§ **AIM OF THE TASK**:
Go over the entries and report the lines where the word "computer" occurs.

§ **EXERCISE INPUT**:
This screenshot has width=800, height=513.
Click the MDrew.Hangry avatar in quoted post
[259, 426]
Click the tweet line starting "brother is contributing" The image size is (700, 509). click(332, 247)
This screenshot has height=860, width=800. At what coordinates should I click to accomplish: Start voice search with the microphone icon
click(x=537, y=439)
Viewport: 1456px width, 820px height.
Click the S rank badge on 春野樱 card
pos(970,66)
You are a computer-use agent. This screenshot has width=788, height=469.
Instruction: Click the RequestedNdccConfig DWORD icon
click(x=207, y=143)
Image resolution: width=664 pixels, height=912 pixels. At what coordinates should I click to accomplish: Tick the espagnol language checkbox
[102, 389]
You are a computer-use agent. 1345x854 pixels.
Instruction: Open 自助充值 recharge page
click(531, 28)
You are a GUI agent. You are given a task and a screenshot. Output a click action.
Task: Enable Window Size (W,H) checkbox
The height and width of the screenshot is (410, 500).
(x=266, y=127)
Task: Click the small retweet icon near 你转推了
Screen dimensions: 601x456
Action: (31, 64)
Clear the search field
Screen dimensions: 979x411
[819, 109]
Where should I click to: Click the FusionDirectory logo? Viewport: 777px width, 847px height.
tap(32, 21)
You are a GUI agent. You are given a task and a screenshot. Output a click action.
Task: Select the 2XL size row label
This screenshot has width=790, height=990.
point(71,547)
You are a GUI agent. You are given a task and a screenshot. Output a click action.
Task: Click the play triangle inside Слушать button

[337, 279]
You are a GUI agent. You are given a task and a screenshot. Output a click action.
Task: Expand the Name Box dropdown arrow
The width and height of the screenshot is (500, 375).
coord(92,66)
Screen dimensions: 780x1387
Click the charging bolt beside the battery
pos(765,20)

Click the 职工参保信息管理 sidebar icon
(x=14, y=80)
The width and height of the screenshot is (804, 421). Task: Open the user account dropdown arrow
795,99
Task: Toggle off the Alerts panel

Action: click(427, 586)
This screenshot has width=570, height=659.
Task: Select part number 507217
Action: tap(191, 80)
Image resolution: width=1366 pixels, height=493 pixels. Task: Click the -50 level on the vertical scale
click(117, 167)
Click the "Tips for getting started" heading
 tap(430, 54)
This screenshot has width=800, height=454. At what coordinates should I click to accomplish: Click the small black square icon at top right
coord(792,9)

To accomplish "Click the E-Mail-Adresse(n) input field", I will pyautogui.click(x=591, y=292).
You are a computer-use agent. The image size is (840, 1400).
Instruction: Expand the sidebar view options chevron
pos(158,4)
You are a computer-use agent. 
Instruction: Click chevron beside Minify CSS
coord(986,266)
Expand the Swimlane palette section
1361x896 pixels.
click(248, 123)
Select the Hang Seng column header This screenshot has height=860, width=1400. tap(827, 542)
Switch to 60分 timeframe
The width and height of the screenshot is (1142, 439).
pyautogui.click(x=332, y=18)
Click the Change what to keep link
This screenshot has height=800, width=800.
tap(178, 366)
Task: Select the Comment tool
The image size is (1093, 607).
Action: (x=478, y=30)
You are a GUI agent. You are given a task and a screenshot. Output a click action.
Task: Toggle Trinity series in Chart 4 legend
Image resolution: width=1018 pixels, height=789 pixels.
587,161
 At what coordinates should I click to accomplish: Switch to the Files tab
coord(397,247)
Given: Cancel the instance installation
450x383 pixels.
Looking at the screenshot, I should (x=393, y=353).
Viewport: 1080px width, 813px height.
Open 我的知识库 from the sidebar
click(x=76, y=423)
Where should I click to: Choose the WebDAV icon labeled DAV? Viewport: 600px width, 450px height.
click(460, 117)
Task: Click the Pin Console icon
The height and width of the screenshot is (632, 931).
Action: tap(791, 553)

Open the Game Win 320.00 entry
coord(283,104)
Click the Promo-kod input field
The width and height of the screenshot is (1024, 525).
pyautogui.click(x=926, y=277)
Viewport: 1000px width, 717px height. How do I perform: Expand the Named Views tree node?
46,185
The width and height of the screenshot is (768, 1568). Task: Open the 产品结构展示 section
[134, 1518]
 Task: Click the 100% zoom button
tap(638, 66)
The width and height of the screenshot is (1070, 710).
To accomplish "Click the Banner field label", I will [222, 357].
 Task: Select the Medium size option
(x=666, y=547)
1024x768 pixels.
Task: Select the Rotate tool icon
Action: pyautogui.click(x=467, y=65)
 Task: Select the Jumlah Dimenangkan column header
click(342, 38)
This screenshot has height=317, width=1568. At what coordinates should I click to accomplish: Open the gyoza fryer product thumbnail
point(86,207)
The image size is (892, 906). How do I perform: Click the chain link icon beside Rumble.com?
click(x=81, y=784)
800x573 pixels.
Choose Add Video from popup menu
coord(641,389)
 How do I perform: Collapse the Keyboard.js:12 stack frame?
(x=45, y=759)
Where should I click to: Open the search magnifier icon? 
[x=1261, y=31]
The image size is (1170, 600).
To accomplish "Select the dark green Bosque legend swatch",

§ **WRITTEN RESPONSE**:
You are a computer-use agent. This screenshot has width=788, height=469.
You are a computer-use agent. 1345x854 pixels.
You are a computer-use agent. The image size is (840, 1400).
You are a computer-use agent. 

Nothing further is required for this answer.